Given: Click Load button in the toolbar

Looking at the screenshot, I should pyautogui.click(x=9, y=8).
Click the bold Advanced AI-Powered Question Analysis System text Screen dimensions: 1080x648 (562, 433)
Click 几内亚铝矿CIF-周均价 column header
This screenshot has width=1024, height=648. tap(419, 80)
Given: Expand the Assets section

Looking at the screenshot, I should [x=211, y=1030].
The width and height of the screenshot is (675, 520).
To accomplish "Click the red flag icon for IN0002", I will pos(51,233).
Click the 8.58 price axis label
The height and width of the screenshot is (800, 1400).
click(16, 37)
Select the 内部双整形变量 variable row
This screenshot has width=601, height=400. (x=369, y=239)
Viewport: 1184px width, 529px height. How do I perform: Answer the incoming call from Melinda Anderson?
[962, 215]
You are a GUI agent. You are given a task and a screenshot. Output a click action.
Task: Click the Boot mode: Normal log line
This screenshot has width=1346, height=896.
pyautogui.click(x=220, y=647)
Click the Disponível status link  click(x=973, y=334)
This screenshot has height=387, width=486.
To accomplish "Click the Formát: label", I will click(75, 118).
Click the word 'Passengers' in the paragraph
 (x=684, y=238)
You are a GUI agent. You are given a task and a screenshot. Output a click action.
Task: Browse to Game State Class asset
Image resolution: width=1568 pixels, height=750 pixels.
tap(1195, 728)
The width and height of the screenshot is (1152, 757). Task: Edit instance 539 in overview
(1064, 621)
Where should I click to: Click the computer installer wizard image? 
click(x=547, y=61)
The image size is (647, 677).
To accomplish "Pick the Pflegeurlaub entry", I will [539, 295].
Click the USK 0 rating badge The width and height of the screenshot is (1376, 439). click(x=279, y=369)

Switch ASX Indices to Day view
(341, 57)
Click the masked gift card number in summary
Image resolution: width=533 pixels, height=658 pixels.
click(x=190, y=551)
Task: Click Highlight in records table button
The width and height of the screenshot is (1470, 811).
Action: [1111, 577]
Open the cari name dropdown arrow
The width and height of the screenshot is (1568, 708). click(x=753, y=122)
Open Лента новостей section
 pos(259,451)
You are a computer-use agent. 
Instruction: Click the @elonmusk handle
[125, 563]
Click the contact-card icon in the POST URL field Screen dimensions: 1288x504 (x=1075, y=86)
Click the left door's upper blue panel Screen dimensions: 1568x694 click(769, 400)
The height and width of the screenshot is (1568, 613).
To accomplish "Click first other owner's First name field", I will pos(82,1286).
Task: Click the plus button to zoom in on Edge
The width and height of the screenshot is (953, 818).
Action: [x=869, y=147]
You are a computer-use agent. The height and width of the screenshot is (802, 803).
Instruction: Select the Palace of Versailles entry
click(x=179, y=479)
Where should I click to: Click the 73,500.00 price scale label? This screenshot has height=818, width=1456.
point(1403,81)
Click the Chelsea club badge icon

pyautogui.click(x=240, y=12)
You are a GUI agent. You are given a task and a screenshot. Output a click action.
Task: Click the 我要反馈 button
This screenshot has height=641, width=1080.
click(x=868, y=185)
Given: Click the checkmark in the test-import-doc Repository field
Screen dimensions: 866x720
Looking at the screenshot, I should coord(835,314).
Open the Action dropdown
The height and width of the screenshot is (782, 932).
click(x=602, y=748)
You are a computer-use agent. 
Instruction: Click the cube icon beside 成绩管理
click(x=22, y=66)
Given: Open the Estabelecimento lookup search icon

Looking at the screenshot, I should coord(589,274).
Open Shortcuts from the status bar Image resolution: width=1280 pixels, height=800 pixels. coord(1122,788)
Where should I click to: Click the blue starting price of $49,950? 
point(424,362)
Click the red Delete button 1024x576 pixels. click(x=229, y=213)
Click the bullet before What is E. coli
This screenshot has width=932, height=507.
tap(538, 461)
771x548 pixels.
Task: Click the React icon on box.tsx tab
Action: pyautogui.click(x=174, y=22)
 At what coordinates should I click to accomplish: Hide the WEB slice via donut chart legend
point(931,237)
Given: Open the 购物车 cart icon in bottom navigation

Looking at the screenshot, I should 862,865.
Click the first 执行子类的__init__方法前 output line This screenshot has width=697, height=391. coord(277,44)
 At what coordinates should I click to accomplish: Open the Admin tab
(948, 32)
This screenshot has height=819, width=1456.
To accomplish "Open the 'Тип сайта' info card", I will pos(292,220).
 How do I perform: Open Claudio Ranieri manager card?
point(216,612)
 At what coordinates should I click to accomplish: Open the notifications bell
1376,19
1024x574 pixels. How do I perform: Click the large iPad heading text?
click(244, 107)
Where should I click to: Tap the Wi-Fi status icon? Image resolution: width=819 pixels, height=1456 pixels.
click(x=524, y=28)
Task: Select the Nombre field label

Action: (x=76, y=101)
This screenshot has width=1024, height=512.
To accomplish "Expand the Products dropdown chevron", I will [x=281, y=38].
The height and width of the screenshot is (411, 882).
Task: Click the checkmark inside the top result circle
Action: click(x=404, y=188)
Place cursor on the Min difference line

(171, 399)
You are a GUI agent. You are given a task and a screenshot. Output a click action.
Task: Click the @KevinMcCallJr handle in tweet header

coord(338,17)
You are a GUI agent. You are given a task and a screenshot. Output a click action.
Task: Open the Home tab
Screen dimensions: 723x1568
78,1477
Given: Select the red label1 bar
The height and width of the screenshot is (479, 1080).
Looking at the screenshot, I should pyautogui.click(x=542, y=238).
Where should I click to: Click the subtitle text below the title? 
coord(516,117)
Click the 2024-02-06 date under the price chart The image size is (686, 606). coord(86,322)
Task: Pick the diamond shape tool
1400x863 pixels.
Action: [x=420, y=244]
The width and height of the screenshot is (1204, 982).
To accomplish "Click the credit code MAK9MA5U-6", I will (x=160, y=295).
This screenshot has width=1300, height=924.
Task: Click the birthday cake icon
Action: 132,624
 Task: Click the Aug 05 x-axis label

EXERCISE DETAILS | Look for the string "first" in the entries above. Copy every line that has it.

RESPONSE |
To accomplish "Click first other owner's First name field", I will pos(82,1286).
Click the first 执行子类的__init__方法前 output line This screenshot has width=697, height=391. coord(277,44)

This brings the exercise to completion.